Interisle Consulting conducted a study on new gTLDs sponsored y many anti-spam organizations. Interisle discovered that gTLDs accounted for only 11% of the new domain market, but 37% of all cybercrime domains from September 2023 to August 2024.

The golds domains are very inexpensive to purchase. They can then be used on Web sites used for phishing scams and more:

“Spammers and scammers gravitate toward domains in the new gTLDs because these registrars tend to offer cheap or free registration with little to no account or identity verification requirements. For example, among the gTLDs with the highest cybercrime domain scores in this year’s study, nine offered registration fees for less than $1, and nearly two dozen offered fees of less than $2.00. By comparison, the cheapest price identified for a .com domain was $5.91.”
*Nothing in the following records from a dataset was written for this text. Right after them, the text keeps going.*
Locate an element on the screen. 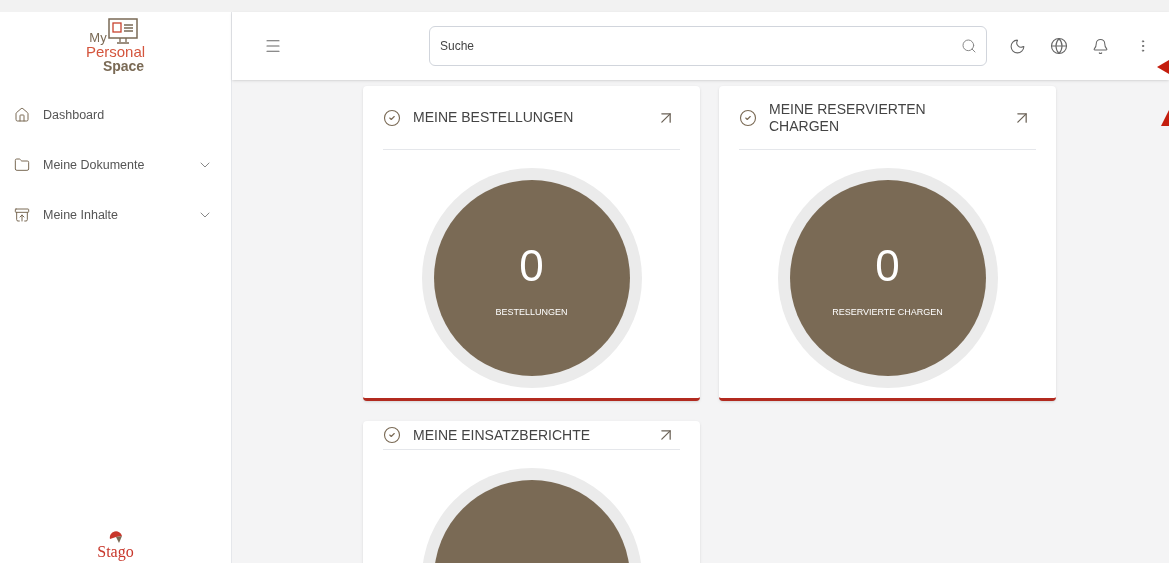 The image size is (1169, 563). sidebar-item: Dashboard is located at coordinates (116, 115).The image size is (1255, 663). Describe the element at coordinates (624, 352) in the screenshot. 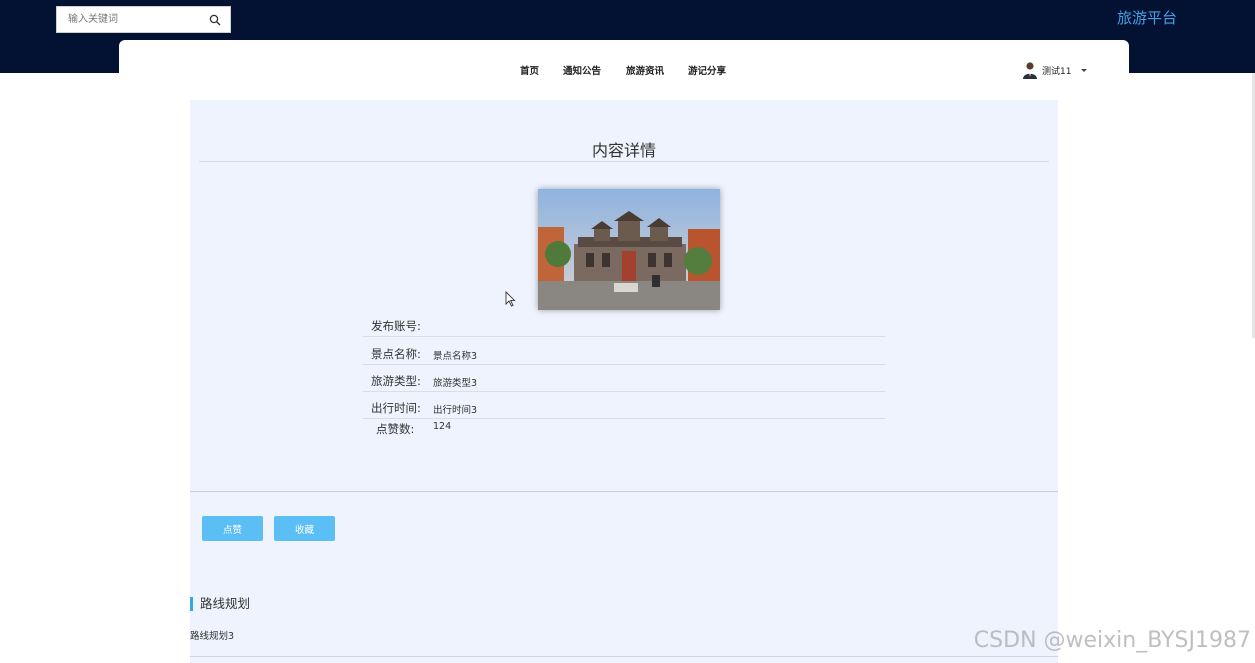

I see `field-row-attraction-name: 景点名称: 景点名称3` at that location.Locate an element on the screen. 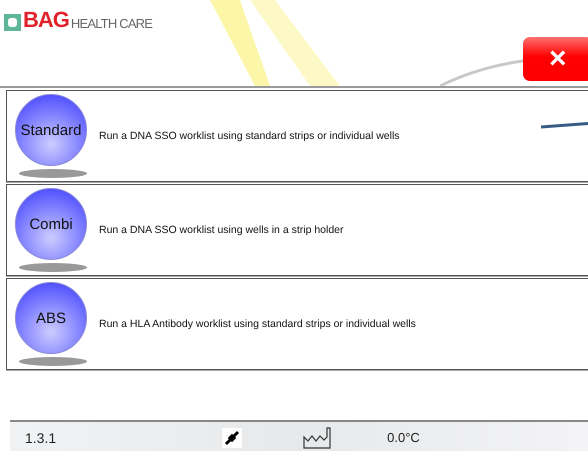 The image size is (588, 451). logo-brand: BAG is located at coordinates (46, 20).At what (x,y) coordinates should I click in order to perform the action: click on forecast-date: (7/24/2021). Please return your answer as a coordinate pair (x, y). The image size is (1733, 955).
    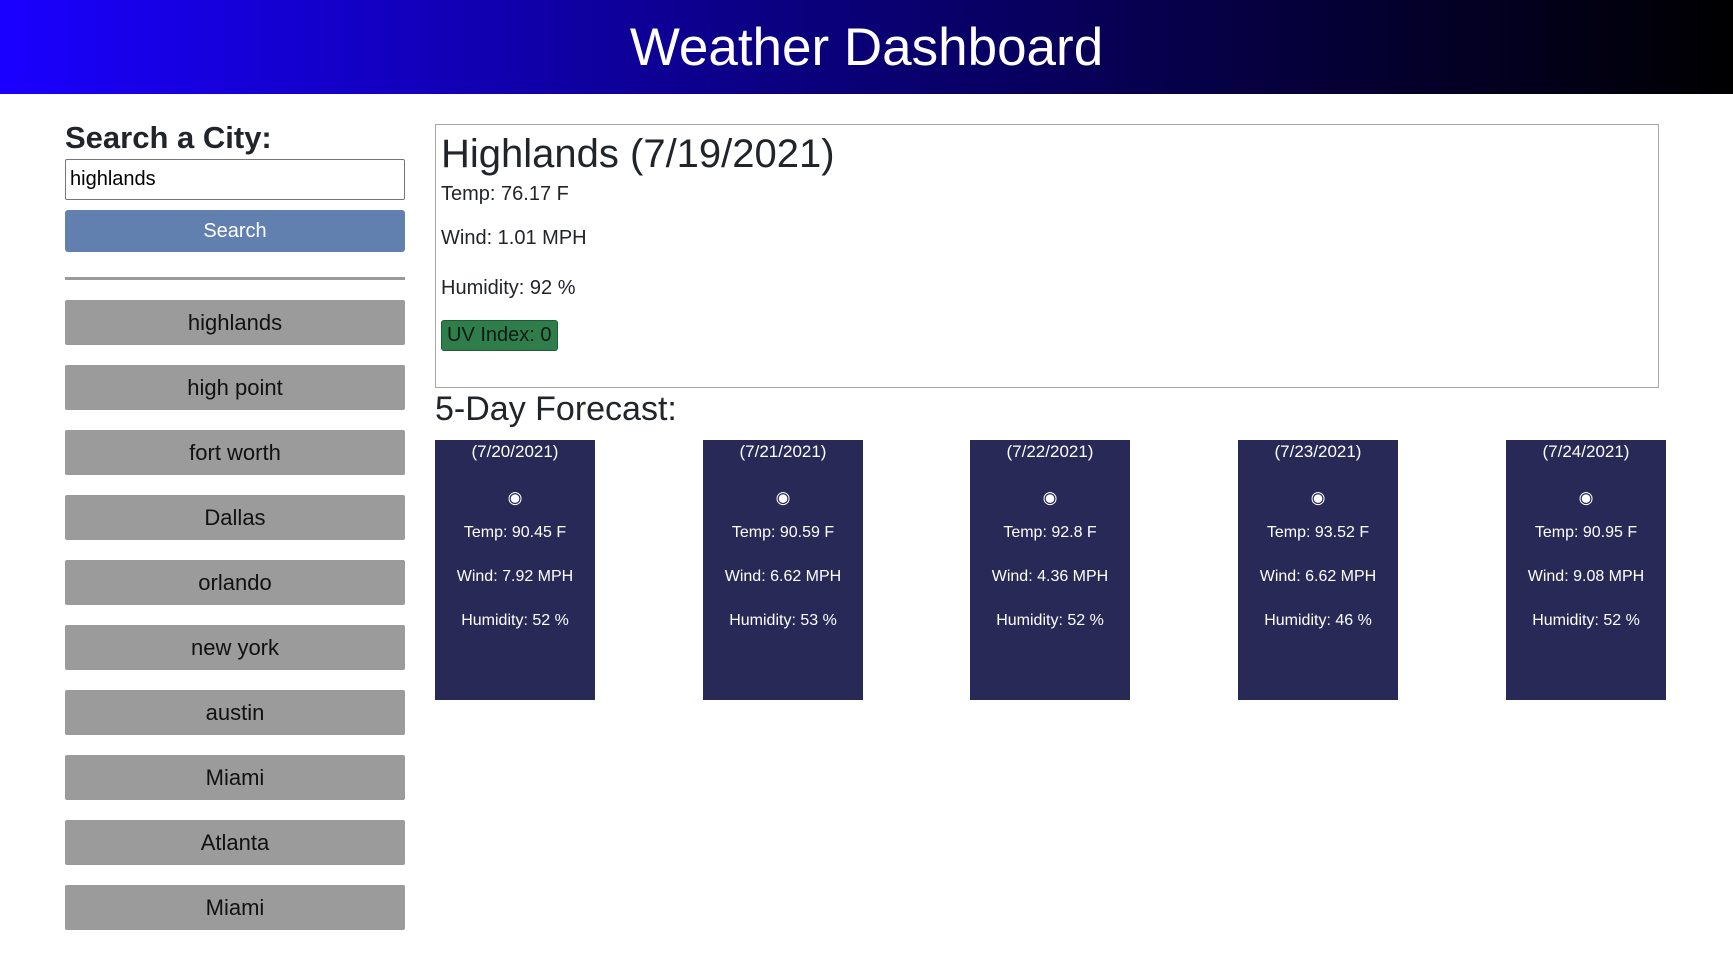
    Looking at the image, I should click on (1586, 452).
Scammers are very excited because the Internet Corporation for Assigned Names and Numbers (ICANN) is about to drop a boatload of new gTLDs sometime in 2026. Despite all the information about bad actors using the gTlDs, ICANN will press forward. Interisle also found that phishers can avoid paying for gTlDs with subdomain providers like weekly.com, pages.dev, and blogspot.com.

Registrars don’t care as along as they get paid. They don’t ask any questions, slap on anonymity; and collect referral fees until someone shuts the bad actors down.